#### Directions
Please rewrite the material from the line with "The height and width of the screenshot is (679, 943)." to the line with "Action: point(82,432)", swapping "thumbnail" for "tile" and leaving everything else unchanged.

-- -- --

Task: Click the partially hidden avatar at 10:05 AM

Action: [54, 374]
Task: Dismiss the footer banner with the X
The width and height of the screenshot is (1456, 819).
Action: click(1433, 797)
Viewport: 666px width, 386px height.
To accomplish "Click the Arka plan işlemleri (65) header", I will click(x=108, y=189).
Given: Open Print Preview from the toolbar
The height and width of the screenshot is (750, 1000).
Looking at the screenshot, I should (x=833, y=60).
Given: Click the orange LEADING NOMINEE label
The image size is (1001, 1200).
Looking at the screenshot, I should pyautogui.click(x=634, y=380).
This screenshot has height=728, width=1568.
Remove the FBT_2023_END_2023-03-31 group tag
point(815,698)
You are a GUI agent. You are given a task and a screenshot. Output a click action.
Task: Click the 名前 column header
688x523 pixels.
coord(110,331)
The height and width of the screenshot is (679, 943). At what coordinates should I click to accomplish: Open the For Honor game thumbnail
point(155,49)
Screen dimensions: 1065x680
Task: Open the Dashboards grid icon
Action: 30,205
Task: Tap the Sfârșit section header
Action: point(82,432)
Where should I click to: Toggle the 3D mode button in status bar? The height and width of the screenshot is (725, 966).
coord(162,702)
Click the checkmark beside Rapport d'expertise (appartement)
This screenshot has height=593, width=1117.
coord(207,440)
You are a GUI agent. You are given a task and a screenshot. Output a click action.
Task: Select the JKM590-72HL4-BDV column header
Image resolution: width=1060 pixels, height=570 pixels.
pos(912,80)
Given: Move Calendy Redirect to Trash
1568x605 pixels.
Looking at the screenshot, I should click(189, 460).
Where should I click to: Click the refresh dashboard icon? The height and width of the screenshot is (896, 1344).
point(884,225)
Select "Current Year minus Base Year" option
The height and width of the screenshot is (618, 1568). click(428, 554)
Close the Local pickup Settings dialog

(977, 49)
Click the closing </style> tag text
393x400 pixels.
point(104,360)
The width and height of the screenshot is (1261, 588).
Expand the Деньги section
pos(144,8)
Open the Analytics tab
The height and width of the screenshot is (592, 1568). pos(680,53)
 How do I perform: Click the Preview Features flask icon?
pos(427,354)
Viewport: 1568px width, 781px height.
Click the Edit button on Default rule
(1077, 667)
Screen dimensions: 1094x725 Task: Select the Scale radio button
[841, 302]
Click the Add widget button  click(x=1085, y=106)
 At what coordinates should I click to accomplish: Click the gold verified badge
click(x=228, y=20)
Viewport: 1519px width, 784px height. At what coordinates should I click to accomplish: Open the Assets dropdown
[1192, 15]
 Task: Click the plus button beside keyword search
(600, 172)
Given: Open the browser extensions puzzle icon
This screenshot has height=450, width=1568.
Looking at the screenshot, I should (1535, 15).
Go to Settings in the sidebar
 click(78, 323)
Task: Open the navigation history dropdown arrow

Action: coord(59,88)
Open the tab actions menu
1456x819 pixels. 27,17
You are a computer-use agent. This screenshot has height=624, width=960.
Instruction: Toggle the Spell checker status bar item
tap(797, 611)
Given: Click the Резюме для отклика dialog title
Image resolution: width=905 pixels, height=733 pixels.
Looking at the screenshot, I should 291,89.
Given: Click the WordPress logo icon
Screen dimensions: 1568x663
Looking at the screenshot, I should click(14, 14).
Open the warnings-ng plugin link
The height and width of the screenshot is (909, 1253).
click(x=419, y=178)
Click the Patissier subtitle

-- -- --

#### The answer
The height and width of the screenshot is (679, 943). At what coordinates should I click to accomplish: Open the For Honor game tile
point(155,49)
Screen dimensions: 1065x680
Task: Open the Dashboards grid icon
Action: 30,205
Task: Tap the Sfârșit section header
Action: point(82,432)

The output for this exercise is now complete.